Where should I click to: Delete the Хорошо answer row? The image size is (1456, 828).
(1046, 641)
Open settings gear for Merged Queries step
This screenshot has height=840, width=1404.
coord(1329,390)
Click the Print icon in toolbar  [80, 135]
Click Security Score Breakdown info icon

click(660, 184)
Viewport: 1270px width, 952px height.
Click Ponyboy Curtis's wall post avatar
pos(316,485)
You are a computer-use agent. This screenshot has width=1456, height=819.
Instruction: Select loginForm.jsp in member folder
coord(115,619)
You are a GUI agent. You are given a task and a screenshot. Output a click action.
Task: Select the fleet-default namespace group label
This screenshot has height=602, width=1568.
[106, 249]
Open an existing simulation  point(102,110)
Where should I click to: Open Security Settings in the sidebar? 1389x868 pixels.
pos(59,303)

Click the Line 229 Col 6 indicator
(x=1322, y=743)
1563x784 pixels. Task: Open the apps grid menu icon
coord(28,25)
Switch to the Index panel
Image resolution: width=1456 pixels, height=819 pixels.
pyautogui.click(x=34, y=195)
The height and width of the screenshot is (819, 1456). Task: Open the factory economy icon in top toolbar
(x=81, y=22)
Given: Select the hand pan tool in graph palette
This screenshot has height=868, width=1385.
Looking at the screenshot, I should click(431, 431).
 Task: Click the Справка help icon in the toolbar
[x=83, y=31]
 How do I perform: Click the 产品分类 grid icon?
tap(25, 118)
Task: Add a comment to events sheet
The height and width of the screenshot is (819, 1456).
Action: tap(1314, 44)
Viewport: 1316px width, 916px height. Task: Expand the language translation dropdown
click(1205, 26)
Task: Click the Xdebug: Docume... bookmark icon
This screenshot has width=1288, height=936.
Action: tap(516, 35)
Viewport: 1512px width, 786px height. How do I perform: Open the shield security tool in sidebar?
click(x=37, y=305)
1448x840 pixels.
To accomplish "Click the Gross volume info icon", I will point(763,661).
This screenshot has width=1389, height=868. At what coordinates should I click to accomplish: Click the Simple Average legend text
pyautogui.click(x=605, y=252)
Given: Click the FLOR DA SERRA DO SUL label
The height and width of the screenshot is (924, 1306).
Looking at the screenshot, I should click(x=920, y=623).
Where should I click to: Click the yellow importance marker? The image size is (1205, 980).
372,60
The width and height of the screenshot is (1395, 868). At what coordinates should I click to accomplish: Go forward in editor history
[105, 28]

#### Problem to work on
Retype all of the material exactly as it stands above.

#### Written reply
Where should I click to: Delete the Хорошо answer row? The image size is (1456, 828).
(1046, 641)
Open settings gear for Merged Queries step
This screenshot has height=840, width=1404.
coord(1329,390)
Click the Print icon in toolbar  [80, 135]
Click Security Score Breakdown info icon

click(660, 184)
Viewport: 1270px width, 952px height.
Click Ponyboy Curtis's wall post avatar
pos(316,485)
You are a computer-use agent. This screenshot has width=1456, height=819.
Instruction: Select loginForm.jsp in member folder
coord(115,619)
You are a GUI agent. You are given a task and a screenshot. Output a click action.
Task: Select the fleet-default namespace group label
This screenshot has height=602, width=1568.
[106, 249]
Open an existing simulation  point(102,110)
Where should I click to: Open Security Settings in the sidebar? 1389x868 pixels.
pos(59,303)

Click the Line 229 Col 6 indicator
(x=1322, y=743)
1563x784 pixels. Task: Open the apps grid menu icon
coord(28,25)
Switch to the Index panel
Image resolution: width=1456 pixels, height=819 pixels.
pyautogui.click(x=34, y=195)
The height and width of the screenshot is (819, 1456). Task: Open the factory economy icon in top toolbar
(x=81, y=22)
Given: Select the hand pan tool in graph palette
This screenshot has height=868, width=1385.
Looking at the screenshot, I should click(431, 431).
 Task: Click the Справка help icon in the toolbar
[x=83, y=31]
 How do I perform: Click the 产品分类 grid icon?
tap(25, 118)
Task: Add a comment to events sheet
The height and width of the screenshot is (819, 1456).
Action: tap(1314, 44)
Viewport: 1316px width, 916px height. Task: Expand the language translation dropdown
click(1205, 26)
Task: Click the Xdebug: Docume... bookmark icon
This screenshot has width=1288, height=936.
Action: tap(516, 35)
Viewport: 1512px width, 786px height. How do I perform: Open the shield security tool in sidebar?
click(x=37, y=305)
1448x840 pixels.
To accomplish "Click the Gross volume info icon", I will point(763,661).
This screenshot has width=1389, height=868. At what coordinates should I click to accomplish: Click the Simple Average legend text
pyautogui.click(x=605, y=252)
Given: Click the FLOR DA SERRA DO SUL label
The height and width of the screenshot is (924, 1306).
Looking at the screenshot, I should click(x=920, y=623).
Where should I click to: Click the yellow importance marker? The image size is (1205, 980).
372,60
The width and height of the screenshot is (1395, 868). At what coordinates should I click to accomplish: Go forward in editor history
[105, 28]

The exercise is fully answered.